PaddleClas provides an example about how to deploy as service by Paddle Serving. Please refer to [Paddle Serving Deployment](../inference_deployment/paddle_serving_deploy_en.md).

<a name="6.5"></a>

### 6.5 Deployment on Mobile

Paddle-Lite is an open source deep learning framework that designed to make easy to perform inference on mobile, embeded, and IoT devices. Please refer to [Paddle-Lite](https://github.com/PaddlePaddle/Paddle-Lite) for more information.

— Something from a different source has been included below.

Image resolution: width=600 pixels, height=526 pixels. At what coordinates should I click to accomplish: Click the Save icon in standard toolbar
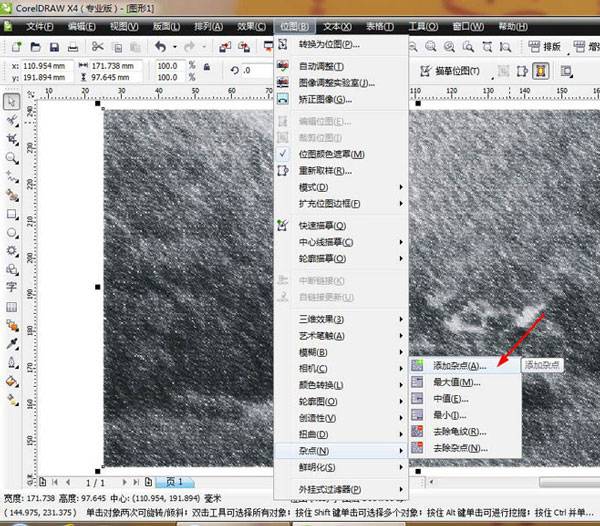click(x=54, y=47)
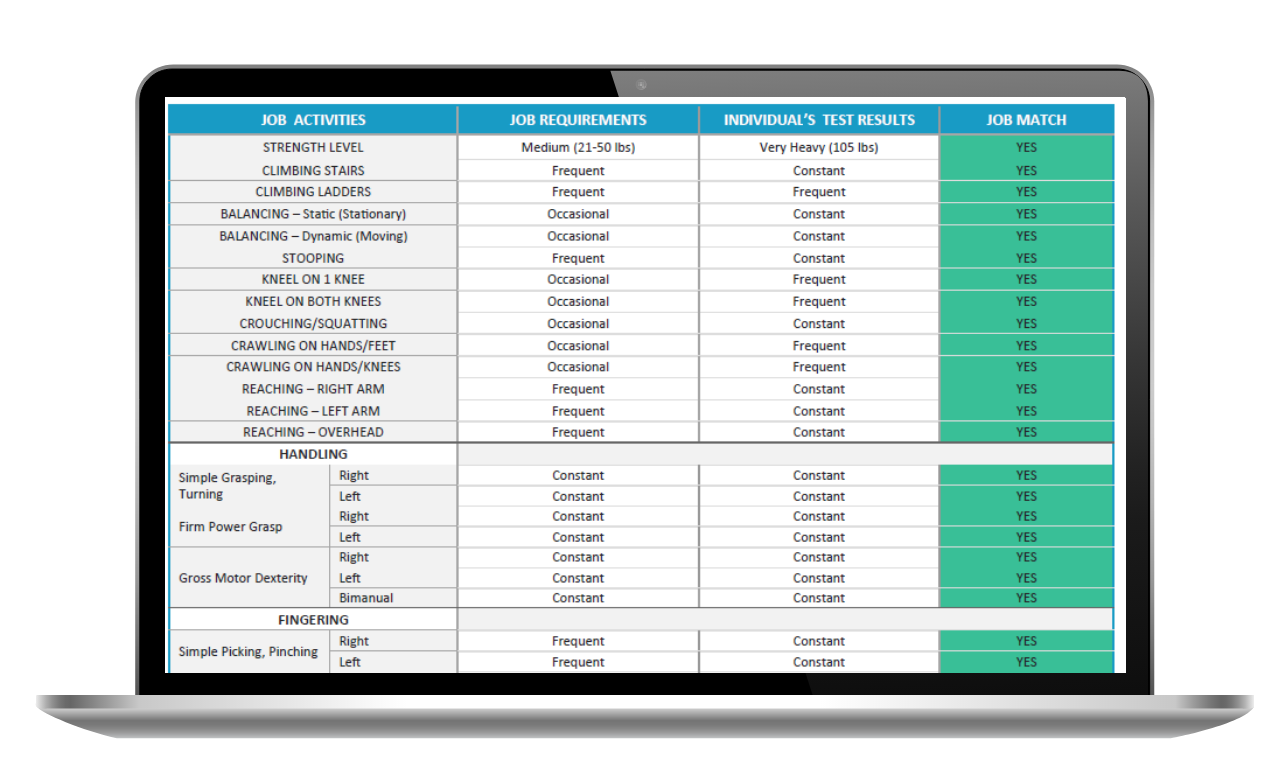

PaddleClas provides an example of how to deploy on mobile by Paddle-Lite. Please refer to [Paddle-Lite deployment](../inference_deployment/paddle_lite_deploy_en.md).

<a name="6.6"></a>

### 6.6 Converting To ONNX and Deployment

Paddle2ONNX support convert Paddle Inference model to ONNX model. And you can deploy with ONNX model on different inference engine, such as TensorRT, OpenVINO, MNN/TNN, NCNN and so on. About Paddle2ONNX details, please refer to [Paddle2ONNX](https://github.com/PaddlePaddle/Paddle2ONNX).

PaddleClas provides an example of how to convert Paddle Inference model to ONNX model by paddle2onnx toolkit and predict by ONNX model. You can refer to [paddle2onnx](../../../deploy/paddle2onnx/readme_en.md) for deployment details.